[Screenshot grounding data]
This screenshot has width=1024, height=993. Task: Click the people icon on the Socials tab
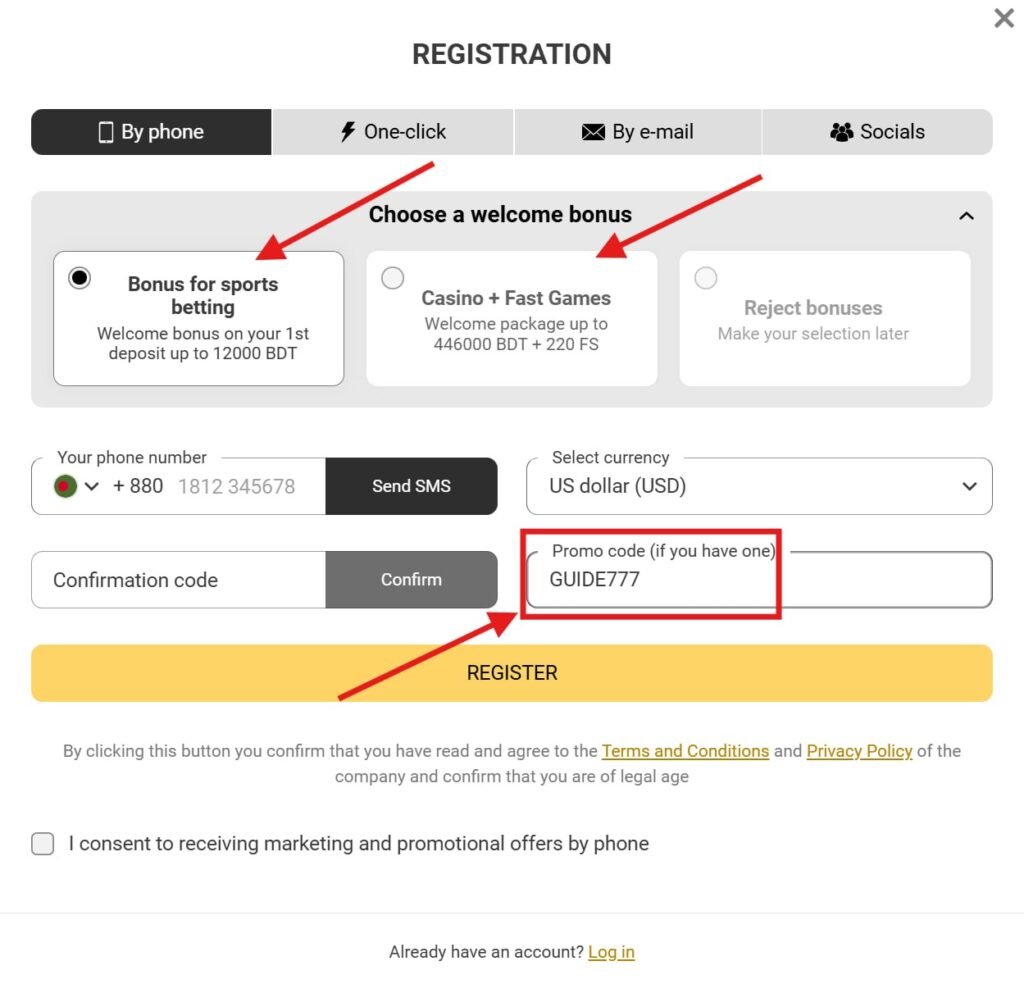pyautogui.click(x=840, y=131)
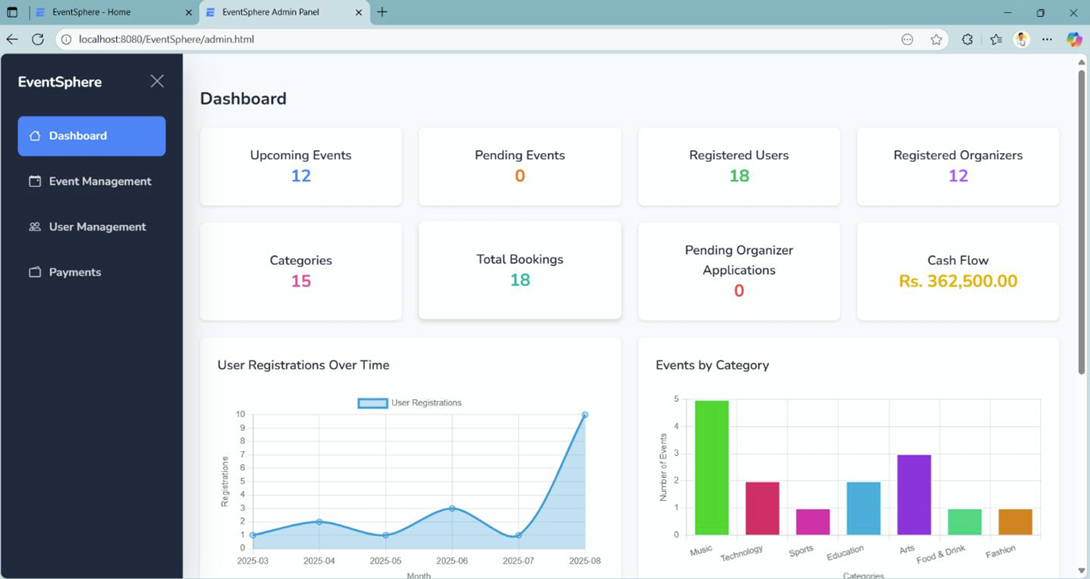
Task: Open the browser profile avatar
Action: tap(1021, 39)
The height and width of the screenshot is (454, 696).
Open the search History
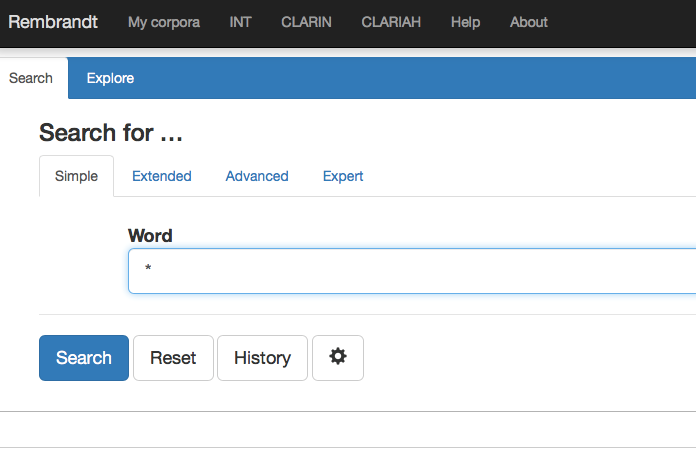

[Exercise]
Leave out the pictures, and give all the records again exactly.

[Response]
This screenshot has width=1024, height=993. Task: Click the people icon on the Socials tab
pyautogui.click(x=840, y=131)
Task: Open the browser profile avatar
Action: tap(1021, 39)
The height and width of the screenshot is (454, 696).
Open the search History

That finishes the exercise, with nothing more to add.